In the first part of our ePayments series, we looked at how the ugly ducklings of Accounts Payable have been evolving and now emerge as rather handsome ducks, as they have taken the form of the much more efficient and profitable electronic payments. This blog will follow on from there and start to take a look at how and why ePayments have started to grow wings, as well as what sort of obstacles there are in the way of enterprises implementing ePayment approaches into full flight.

Historically, the back-office functions of accounts payable have always fallen short of being considered true strategic operations, and, as such, have for the most part been ignored (or at least set aside) by CFOs, whose time, it was thought, was more valuably spent concentrating on nurturing other nestlings. Not so anymore. Indeed, for the U.S. market, it has been shown that switching to an ePayment program can save a company over 70% per payment processed, over the alternative method of paper-based checks.

Other benefits include:

  • Enhanced speed of payments
  • Improved visibility of spending and cash flow
  • Gap between procurement and finance is bridged
  • Increased accuracy and delivery of payments

The savings alone should be enough to convince CEOs and CFOs alike to start spreading their wings and finally fly away from the age-old, much-flawed payment processes of checks. However, there is still a general reluctance that seems to unsettle some of the key decision makers (as mentioned in Part 1 of this series, only 28% of payments currently completed are done so via electronic means), and indeed there are still some obtrusive barriers in the way of a more large-scale electronic payment adoption initiative.

So, what are the barriers?

Onboarding Suppliers: There seems to be a general difficulty in persuading key players in the supply chain to accept ePayments as a means of settlement. There is a perception that implementing ePayments into a business framework is costly. While making such a dramatic change to the way a business is run, of course, incurs a certain outlay in the setting up phase, this should rather be seen as an investment – for the money saved will offset this initial cost in the long run. However, SMEs without the capital to invest in the move are nevertheless reluctant or just simply unable to get on board.

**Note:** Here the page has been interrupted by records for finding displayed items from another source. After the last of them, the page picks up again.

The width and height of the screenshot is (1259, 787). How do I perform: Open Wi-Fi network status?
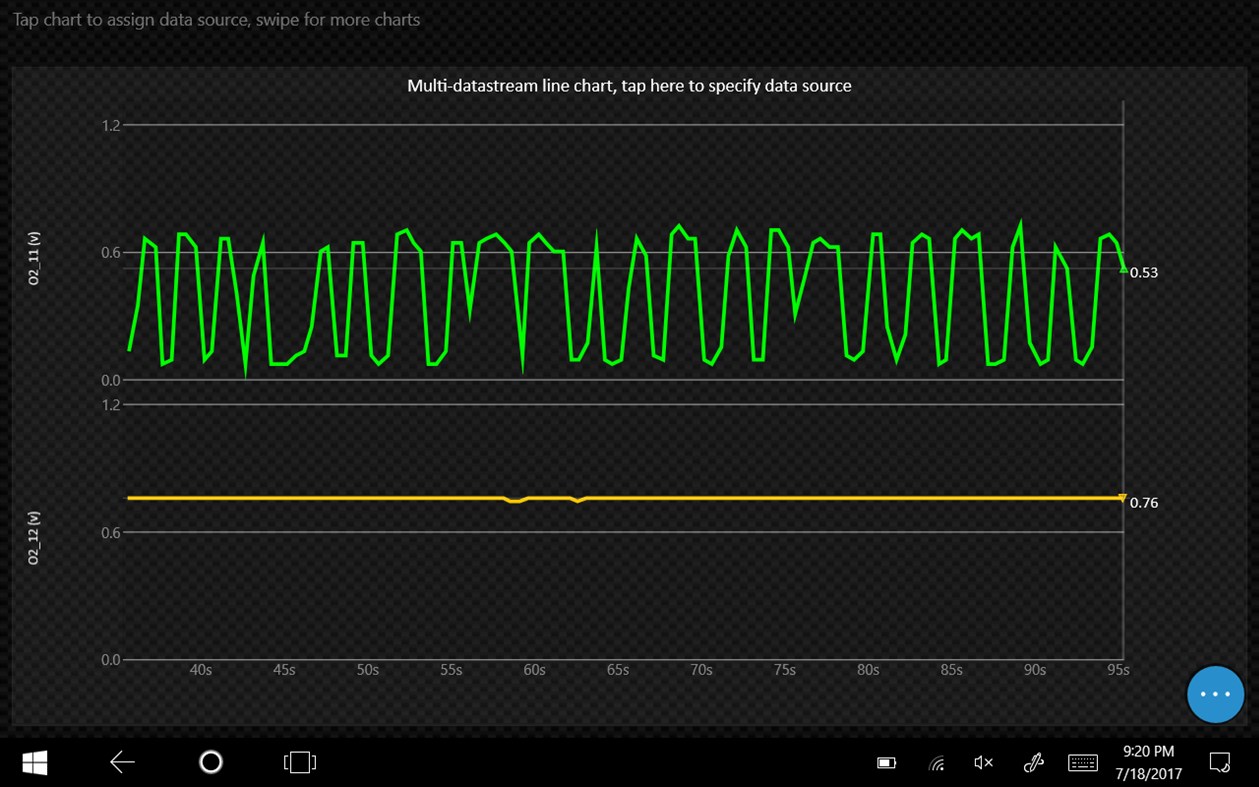point(936,762)
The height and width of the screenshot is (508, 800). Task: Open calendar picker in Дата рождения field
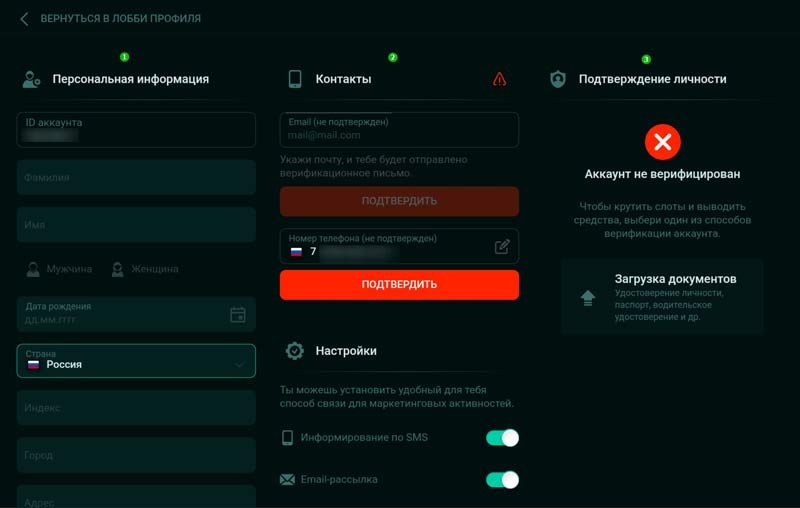[x=238, y=314]
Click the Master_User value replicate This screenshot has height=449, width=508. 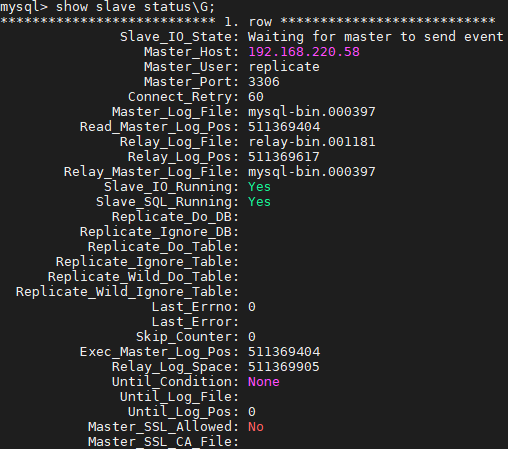coord(284,67)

Remittance Information: There is also a certain level of uncertainty regarding the depth of remittance information made available throughout the ePayment process. There is a very high value placed on all data regarding cash, and so enterprises are (quite rightly) concerned about the business intelligence that they fear may be lost by implementing the switch. This is something that needs to be standardized if ePayments are to make the significant impact that they really should be.

Reluctance To Give Up On Checks: We really are creatures of habit, aren’t we? 72% of all payments in the U.S. are still processed from good old paper-based checks. Checks, it seems, are an accepted part of the standard corporate payment process – they’ve been in use for years, we all understand the method, why should we change now?

This last point in particular is perhaps the most pressing (not to mention depressing). It’s not just a culture, but a collective attitude that needs to be changed – and that could take some time. Indeed, despite all the recent research that has gone into highlighting the strategic importance of Accounts Payable (AP), it seems that the general attitude remains that AP is still thought to be a non-strategic factor in the world of financial operations, and that optimizing payments could not lead to additional profits.

This is unfortunate – quite literally, actually – for your business, and those in your supply chain could be saving and creating new fortunes by making the moves to ePayments. True, as outlined above, there are still barriers to overcome, and a potential initial outlay of investment that may temporarily put an unwanted dent in your capital, but with a 70% savings per payment processed, the move to faster, safer, smarter and indeed richer transactions as made possible by ePayments is surely the only realistic long-term option.